◆ Work instructions
1. In the BioSamples parsing notebook, which term is given as an example of one that is not included?
2. Write what comes next in the BioSamples parsing notebook, starting after its final line.

◆ Text section
○ ○ ○ ○ ○ ○ ○
# Version 1.1
- Added more attribute values to the set of possible attributes
- Added a more general classification for the different values

## Issues
- Does not match to values in brackets 
- Multiple values with 'and' or punctuation are not matched
- Some terms not included (asexual morph)

In [2]:
import pandas as pd
import xml.sax
import re

In [49]:
class BioSamplesSexHandler(xml.sax.ContentHandler):
    '''
    SAX handler class to read in BioSamples information from a given set of attribute tags 
        - Reads and stores the attribute information in a dictionary
    '''
    def __init__(self, sample_dict, attribute_set) -> None:
        super().__init__()
        self.sample_dict = sample_dict
        self.attribute_set = attribute_set
        self.attribute_name = ''
        self.biosample_id = ''
        # self.attribute_value = ''
        self.attribute_dict = {}

    def startElement(self, name, attrs):
        if name == 'BioSample':
            self.biosample_id = attrs['accession']
        elif name == 'Attribute':
            try:
                self.attribute_name = attrs['harmonized_name']
            except KeyError:
                self.attribute_name = attrs['attribute_name']
        

    def characters(self, content):
        if self.attribute_name in self.attribute_set:
            # self.attribute_value = content
            self.attribute_dict[self.attribute_name] = content

        self.attribute_name = ''

    def endElement(self, name):
        if name == 'BioSample':
            self.sample_dict[self.biosample_id] = self.attribute_dict
            self.biosample_id = ''
            self.attribute_dict = {}
            # self.attribute_value = ''
    
    def endDocument(self):
        print('Finished parsing BioSamples XML file')    


In [68]:
sample_dict = {} 
attribute_set = {'animal_sex', 'host_sex', 'sex', 'plant_sex', 'vioscreen_gender', 'offspring gender', 'animal_gender', 'pm_gender', 'demographics_gender'}
# attribute_set = {'animal_sex', 'host_sex', 'sex', 'plant_sex'}

biosamples_path = '../../data/biosamples/biosample_random_samples.xml'

parser = xml.sax.make_parser()
handler = BioSamplesSexHandler(sample_dict, attribute_set)
parser.setContentHandler(handler)
parser.parse(biosamples_path)

Finished parsing BioSamples XML file


In [69]:
# print(sample_dict)
# len(list(s for i, s in sample_dict.items() if s != ''))

print(sample_dict['SAMN06317982'])

{'offspring gender': 'male'}


In [54]:
def preprocess_str(input_str):
    return re.sub(r'\ *[_&<>:-]+\ *', ' ', input_str).lower()
○ ○ ○ ○ ○ ○ ○
◆ Stored data
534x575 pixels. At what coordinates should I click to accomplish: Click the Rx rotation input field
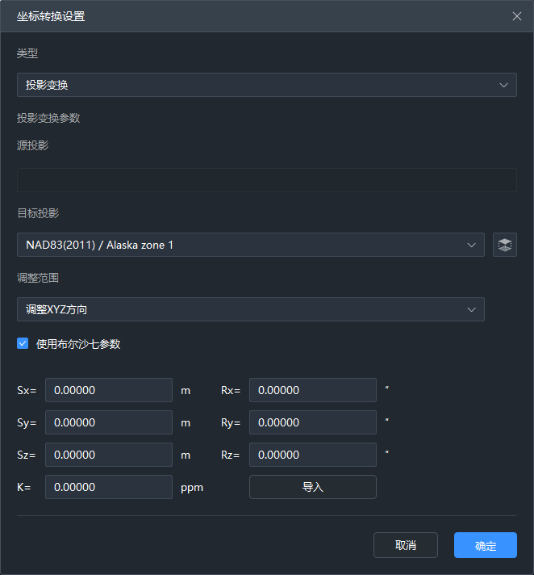(312, 390)
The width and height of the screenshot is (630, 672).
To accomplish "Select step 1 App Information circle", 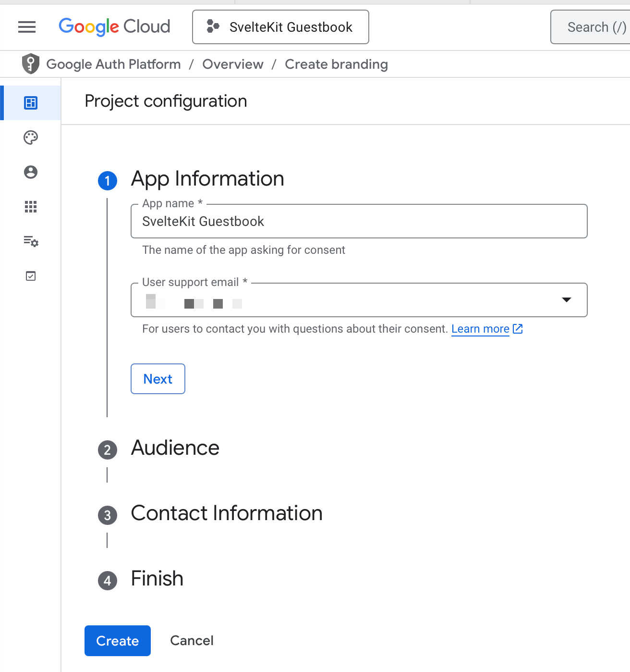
○ ○ ○ ○ ○ ○ ○
◆ Written responses
1. Asexual morph

2.
def preprocess(input_dict):
    '''
    Preprocesses the input string to remove any non-alphanumeric characters and convert to lowercase
    '''
    return {k: preprocess_str(v) for k, v in input_dict.items()}

In [70]:
# values (up to unisexual) taken from the NCBI BioSamples documentation
sex_values = {'male', 'female', 'pooled male and female', 'male and female', 'neuter', 'hermaphrodite', 'intersex', 'androdioecious', 'androecious', 'androgynous', 'androgynomonoecious', 'andromonoecious', 'bisexual', 'dichogamous', 'diclinous', 'dioecious', 'gynodioecious', 'gynoecious', 'gynomonoecious', 'hermaphroditic', 'imperfect', 'monoclinous', 'monoecious', 'perfect', 'polygamodioecious', 'polygamomonoecious', 'polygamous', 'protandrous', 'protogynous', 'subandroecious', 'subdioecious', 'subgynoecious', 'synoecious', 'trimonoecious', 'trioecious', 'unisexual', 'mixed', 'mixed sex', 'm', 'f'}

male_sex = {'male', 'm'}
female_sex = {'female', 'f'}


matches_dict = {}
# negative_values stores all the attribute values that were not matched to the above list
negative_values = set()

for biosample_id, content in sample_dict.items():
    value = preprocess(content)
    positive_values = []
    for key, value in value.items():
        if value != '' and value in sex_values:
            positive_values.append(value)
        else:
            negative_values.add(value)
            
    if len(positive_values) == 0:
        matches_dict[biosample_id] = 'na'
    else:
        matches_dict[biosample_id] = positive_values

In [71]:
unknown_values = {'na', '?', 'n/a', 'restricted access', 'missing', 'not determined', 'not collected', ' ', 'not provided', 'not applicable', 'not specified', 'not recorded', 'not available', 'unknown', 'unknown sex', 'missing not provided'}

# prints that negative values that could be false negatives
print([v for v in negative_values if v not in unknown_values])

positive_matches = [biosample_id for biosample_id, match in matches_dict.items() if match != 'na']
negative_matches = [biosample_id for biosample_id, match in matches_dict.items() if match == 'na']
print('Number of positive matches:', len(positive_matches))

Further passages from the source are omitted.